Aujourd’hui j’aimerais partager avec vous un travail d’optimisation que j’ai effectué sur le maillage interne d’un site. Pour l’exemple, le blog étudié est de taille moyenne et la thématique importe peu. Cependant, sa composition « multi-thématisée » est intéressante (les thématiques n’ayant pas de lien logique entre-elles) et soulève un challenge SEO intéressant : celui d’arriver à isoler suffisamment les contenus de chaque thématique pour ne pas que la structure du site soit perçue par Google comme un vaste Gloubi-boulga. Le but n’est pas ici de vous expliquer en détail comment générer le rendu 2D d’une structure mais de vous montrer comment vous pouvez agir sur votre maillage interne à partir d’une visualisation graphique pour améliorer la compréhension de votre site par les moteurs de recherche. Ready ? Go !

Configuration du site étudié

Voici la configuration du blog en question :

  • environ 200 URL au total
  • 2 sous-ensembles thématiques que nous appellerons pour simplifier la thématique R (pour Rouge) et la thématique B (pour Bleue)
  • R et B apparaissent sur le site sous la forme de catégories (nous appellerons les catégories mères R1 et B1 puis leurs filles respectives R1-1, R1-2, R1-3 et B1-1, B1-2)
  • la majorité des URL correspondent à des articles rangés excusivement dans une catégorie : soit R1-n soit B1-n
  • aucun article n’est rangé à la fois dans une catégorie R1-n ET dans une catégorie B1-n
  • chaque article est enfant direct d’une catégorie R1-n ou B1-n ; ce qui signifie qu’aucun article n’est rattaché directement à une catégorie mère (R1 ou B1)

Voici un schéma qui résume l’arborescence des contenus (la navigation offerte au visiteur du site par le menu principal) :

Arborescence initiale site

Crawl initial du site et génération d’un rendu 2D du maillage interne

A ce stade, j’utilise en général conjointement Xenu et Screaming Frog pour extraire la liste des URL et des liens sortants depuis chaque URL crawlée. Après export et retraitement des fichiers, on obtient une liste de noeuds et de liens exploitables pour nourrir son outil de visualisation préféré.
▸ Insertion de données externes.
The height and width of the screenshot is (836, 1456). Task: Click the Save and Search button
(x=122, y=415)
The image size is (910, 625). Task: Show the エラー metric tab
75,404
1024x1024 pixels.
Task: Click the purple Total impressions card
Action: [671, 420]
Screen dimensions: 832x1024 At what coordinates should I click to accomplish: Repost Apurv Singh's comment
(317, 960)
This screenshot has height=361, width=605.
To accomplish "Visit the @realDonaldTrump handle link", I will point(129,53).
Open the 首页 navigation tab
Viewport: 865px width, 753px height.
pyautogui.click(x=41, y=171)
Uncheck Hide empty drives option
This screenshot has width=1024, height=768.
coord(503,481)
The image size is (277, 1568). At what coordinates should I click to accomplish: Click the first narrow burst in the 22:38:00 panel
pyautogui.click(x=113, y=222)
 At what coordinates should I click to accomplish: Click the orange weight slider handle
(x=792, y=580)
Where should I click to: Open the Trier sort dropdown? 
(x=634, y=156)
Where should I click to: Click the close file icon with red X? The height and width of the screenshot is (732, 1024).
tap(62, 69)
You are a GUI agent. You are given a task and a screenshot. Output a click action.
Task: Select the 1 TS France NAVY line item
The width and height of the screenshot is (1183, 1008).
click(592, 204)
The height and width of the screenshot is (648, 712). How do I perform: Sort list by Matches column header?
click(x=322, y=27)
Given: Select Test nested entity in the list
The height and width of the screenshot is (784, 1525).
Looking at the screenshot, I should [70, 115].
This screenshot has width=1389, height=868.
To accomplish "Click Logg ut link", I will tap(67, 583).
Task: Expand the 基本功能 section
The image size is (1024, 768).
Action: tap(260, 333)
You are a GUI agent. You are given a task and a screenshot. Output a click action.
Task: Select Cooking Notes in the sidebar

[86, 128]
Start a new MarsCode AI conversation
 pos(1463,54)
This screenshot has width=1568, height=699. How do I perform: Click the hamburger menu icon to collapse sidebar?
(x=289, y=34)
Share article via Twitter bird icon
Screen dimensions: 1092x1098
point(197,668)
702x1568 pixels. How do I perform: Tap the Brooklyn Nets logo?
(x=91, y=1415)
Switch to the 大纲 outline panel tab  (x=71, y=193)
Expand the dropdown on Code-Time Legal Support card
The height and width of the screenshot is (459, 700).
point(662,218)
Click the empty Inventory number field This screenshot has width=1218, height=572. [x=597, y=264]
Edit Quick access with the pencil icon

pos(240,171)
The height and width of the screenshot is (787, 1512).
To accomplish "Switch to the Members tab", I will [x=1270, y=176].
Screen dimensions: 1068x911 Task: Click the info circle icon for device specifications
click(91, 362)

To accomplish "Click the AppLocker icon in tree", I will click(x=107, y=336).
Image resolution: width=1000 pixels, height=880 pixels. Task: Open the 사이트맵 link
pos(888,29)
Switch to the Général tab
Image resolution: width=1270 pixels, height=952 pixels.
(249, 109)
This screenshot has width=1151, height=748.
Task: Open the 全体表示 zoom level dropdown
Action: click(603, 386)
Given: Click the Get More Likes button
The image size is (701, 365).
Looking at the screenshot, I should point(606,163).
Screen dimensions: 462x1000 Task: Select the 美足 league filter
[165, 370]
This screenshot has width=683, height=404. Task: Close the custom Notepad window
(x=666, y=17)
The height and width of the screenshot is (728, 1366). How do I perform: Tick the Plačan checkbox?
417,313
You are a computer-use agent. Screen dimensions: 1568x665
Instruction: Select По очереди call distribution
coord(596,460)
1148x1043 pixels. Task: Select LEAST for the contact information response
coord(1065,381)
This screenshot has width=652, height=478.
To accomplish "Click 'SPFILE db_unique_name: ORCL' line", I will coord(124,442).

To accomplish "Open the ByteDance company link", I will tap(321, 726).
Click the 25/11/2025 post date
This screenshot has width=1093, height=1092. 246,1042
Pour ma part, j’utilise Gephi, un outil bien pratique pour générer ce type de graphes. Après import des feuilles de calculs Excel et configuration du rendu 2D (paramétrage de la taille des noeuds, ajout des couleurs pour rendre plus sexy l’ensemble), on obtient un premier graphe permettant d’apprécier la répartition du jus de lien interne (plus un noeud est lié par d’autres noeuds, plus il apparaît avec une taille importante) :

Maillage interne Gephi visualisation 1

Voici quelques enseignements que l’on peut tirer :

  • en gris foncé, le noeud central correspond à la page d’accueil du site : sans surprise, c’est le noeud le plus imposant.
  • en rouge foncé et bleu foncé respectivement, les catégories mères R1 et B1 sont proches de l’accueil et leurs catégories filles sont relativement proches d’elles; ce qui semble logique.
  • situées à un même niveau dans l’arborescence (égale distance hiérarchique de B1), les catégories filles B1-1 et B1-2 n’apparaissent pas sur le graphe dans la disposition attendue : si je n’avais pas coloré les noeuds, il aurait été quasiment impossible de les distinguer de B1. Même remarque du côté des catégories R1, R1-1, R1-2 et R1-3. Phénomène également étonnant pour la thématique R, R1 paraît plus éloignée de l’accueil que certaines de ses filles… Nous allons devoir clarifier tout ça : ce sera notre premier axe d’optimisation.
  • les articles (points noirs sur le graphe) sont disposés dans l’espace du « côté » de leur thématique : on constate que les articles de la thématique R sont plus nombreux que ceux de la thématique B, ce qui reflète bien la réalité. Cependant, nombreux sont les liens reliant un article de la thématique B à un article de la thématique R (et inversement). Nous allons devoir également travailler sur ce point pour supprimer les liens directs entre articles et catégories de thématiques différentes. Ce sera notre deuxième axe d’optimisation.
  • autour de la page d’accueil, deux noeuds gris clair ressortent fortement : il s’agit de la page « A Propos » (ce qui est logique puisqu’elle est présente sur toutes les pages du site) et de la page d’accès aux « Conditions Générales d’Utilisation » du site (présente aussi sur 100% des pages en footer et découverte par hasard à ce stade de l’étude : je l’avais oubliée celle-la !) Cette page des CGU représente un « poids » presque aussi important que celui des pages catégories : nous allons y remédier en cachant le lien qui restera accessible grâce à un petit script JS mais ne sera plus accédé lors du crawl (une technique parmi d’autres). Ce sera notre troisième axe d’optimisation.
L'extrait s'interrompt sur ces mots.